At this point, I thought I would give grandma and grandpa a run for their money and see how good they really are. I started to cry and, wouldn't you know it, grandma came right in. She picked me up, sang to me and rocked me back and forth. She was pretty good, even though she kept staring and staring at me. Hey, grandma, take a picture, it will last longer! Better yet, why don't you look at some of the 5,000 pictures dad has already taken of me!! So I pretended to fall back to sleep so she would just put me down already.

Not too long after that I heard mom and dad come home. They both came inside and came to my room to check on me. Mom smelled like grilled steak and mushrooms. Dad just had that funny smell on his breath again!

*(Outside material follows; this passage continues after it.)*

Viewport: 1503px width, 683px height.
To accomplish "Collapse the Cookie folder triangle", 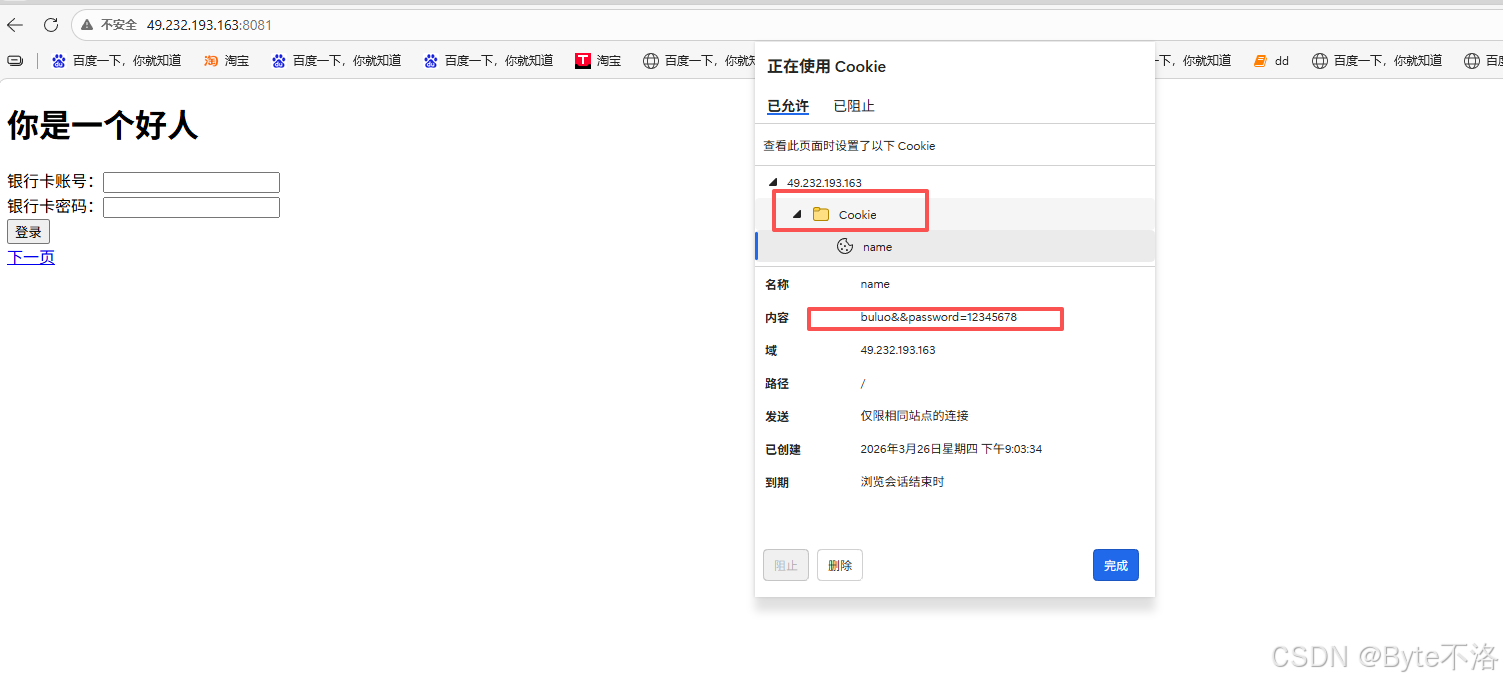I will coord(797,215).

I pretended to stay asleep for a little while longer, looking all peaceful and happy. I wanted mom and dad to think that grandma and grandpa did a great job taking care of me. Because, afterall, nothing else would make mom and dad more jealous!

~:O

Thursday, December 29, 2005

Who's Cal Ripken, Jr.?

posted by Evan Jake at 4:56 PM


Today, I got to go on a car ride with mom and dad to the doctor. I don't really like the doctor, but I love car rides, so it almost makes up for it.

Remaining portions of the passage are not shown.